Фрагмент текста.
====
Между тем ясно, что прежде всего нужно указать человеку его общее отношение к бытию, выяснить связь его с другими личностями, поставить ему определенную цель жизни. Нужно указать человеку определенное место во вселенной, раскрыть смысл его существования, связь с абсолютным и отношение к другим личностям. Тогда только нравственная деятельность человека будет вполне осмысленной и целесообразной. Очевидно, требуется указать метафизические основы морали, из которых она вырастала бы, как дерево из корня. Прежде чем рассуждать о том, каков есть и каким должен быть человек, нужно сначала решить, к чему и кем он призван и что его ожидает. А затем уже легко можно определить и то, как должно духовно образовать себя, и что нужно всякий раз делать и соблюдать, чтобы достигнуть высшей цели существования. Вопрос о постулатах, или метафизических принципах морали, — первый вопрос всякой этической системы, равно как и христианского нравоучения. А так как последнее в своих основаниях опирается на христианские догматы, то отсюда вытекает предварительная задача — произвести анализ христианских догматов с этической точки зрения. Говоря иначе, нужно уяснить их нравственный смысл и отношение к общей норме христианской жизни. В настоящей работе мы и сделаем краткий опыт такого анализа по творениям св. Григория Богослова.

Св. Григорий Богослов сам не оставил после себя какой-либо специально нравственной системы. Тем не менее почти все его творения относятся к этическим, потому что нравоучительные правила и моральные рассуждения рассеяны у него по всем отдельным произведениям. Здесь важно в особенности то, что св. Григорий более всего останавливался именно на основном вопросе морали — на вопросе об ее христианских догматических принципах. Он рассматривал христианские догматы с этической точки зрения, ставил в связь с христианской жизнью, что подтверждается отчасти и содержанием его пяти Слов о богословии. Имя Богослова христианская этическая наука может приписать ему с не меньшим правом, чем догматическая. Из христианских догматов он старался всегда извлекать нравоучительные идеи. О том свидетельствует и сам святой отец: «Как всякая вещь, — пишет он, — имеет свой больший или меньший отличительный признак, так и мои речи, где только нужно, имеют отличительным свойством назидательность в мыслях и догматах»[422]. Итак, вопрос о догматических основах христианской морали, помимо своего принципиального значения вообще, имеет свое оправдание и в самых творениях св. Григория, как существенный пункт его нравоучения.
====
Исследуемые данные.
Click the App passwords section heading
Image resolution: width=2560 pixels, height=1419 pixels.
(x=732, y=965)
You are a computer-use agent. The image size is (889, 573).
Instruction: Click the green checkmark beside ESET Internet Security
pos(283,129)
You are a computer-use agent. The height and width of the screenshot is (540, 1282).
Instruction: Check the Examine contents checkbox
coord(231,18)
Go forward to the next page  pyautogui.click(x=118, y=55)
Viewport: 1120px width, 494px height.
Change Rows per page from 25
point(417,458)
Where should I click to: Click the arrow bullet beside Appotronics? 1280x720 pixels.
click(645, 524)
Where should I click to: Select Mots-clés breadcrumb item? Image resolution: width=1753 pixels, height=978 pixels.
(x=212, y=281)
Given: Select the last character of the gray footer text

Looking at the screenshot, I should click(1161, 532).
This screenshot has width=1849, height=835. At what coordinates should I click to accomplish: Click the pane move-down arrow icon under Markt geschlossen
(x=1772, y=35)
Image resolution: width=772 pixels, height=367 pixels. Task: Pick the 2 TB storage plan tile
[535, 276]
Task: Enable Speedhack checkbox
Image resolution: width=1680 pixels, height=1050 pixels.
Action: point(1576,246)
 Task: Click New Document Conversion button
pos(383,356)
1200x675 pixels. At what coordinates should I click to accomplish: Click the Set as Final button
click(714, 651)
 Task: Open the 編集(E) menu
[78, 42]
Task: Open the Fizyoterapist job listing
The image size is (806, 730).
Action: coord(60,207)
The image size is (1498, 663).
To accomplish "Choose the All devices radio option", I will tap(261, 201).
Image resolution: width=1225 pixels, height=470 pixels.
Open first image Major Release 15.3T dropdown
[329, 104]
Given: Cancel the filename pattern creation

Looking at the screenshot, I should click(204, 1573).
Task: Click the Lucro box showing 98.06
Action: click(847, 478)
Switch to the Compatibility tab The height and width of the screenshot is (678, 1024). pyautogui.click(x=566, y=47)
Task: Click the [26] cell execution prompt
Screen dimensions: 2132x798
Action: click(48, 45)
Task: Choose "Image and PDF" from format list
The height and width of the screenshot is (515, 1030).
====
Задание A.
Согласуются ли с фрагментом текста о нравоучении св. Григория Богослова следующие утверждения: (i) св. Григорий Богослов оставил после себя специальную нравственную систему; (ii) вопрос о метафизических принципах морали назван первым вопросом всякой этической системы; (iii) христианское нравоучение в своих основаниях опирается на христианские догматы? На каждое ответьте «да» или «нет» и приведите решающие слова фрагмента в точной цитате.
Задание B.
Содержание каких произведений св. Григория, согласно фрагменту текста о его нравоучении, отчасти подтверждает, что он ставил христианские догматы в связь с христианской жизнью?
Задание C.
Продолжите фрагмент текста о нравоучении св. Григория Богослова, начиная сразу после его последнего предложения.

Ответ A.
(i) Нет: «Св. Григорий Богослов сам не оставил после себя какой-либо специально нравственной системы».
(ii) Да: «Вопрос о постулатах, или метафизических принципах морали, — первый вопрос всякой этической системы».
(iii) Да: «последнее в своих основаниях опирается на христианские догматы».

Ответ B.
Его пяти Слов о богословии.

Ответ C.
I

Первое и самое главное основание христианской морали есть признание личного безначального, беспредельного Существа, то есть Бога, как Виновника бытия. Без этого предположения, которое можно называть теологическим (богословским), христианская нравственность не существует. И Григорий Богослов возводит все, как и самую человеческую жизнь, к личному Божеству. В собственном и безусловном смысле бытие принадлежит только Богу. Он один всегда был, есть и будет или, лучше, — всегда есть, потому что для Него все настоящее[423]. Именование «Сый»[424] более других Божеских имен относится к сущности Божества[425]. Всякое же другое бытие мыслится только в Боге и потому существует лишь относительно, в зависимости от Бога. Значит, начало христианского воспитания — в почитании Бога при постоянной мысли о нашей зависимости от Него как Виновника нашего бытия[426].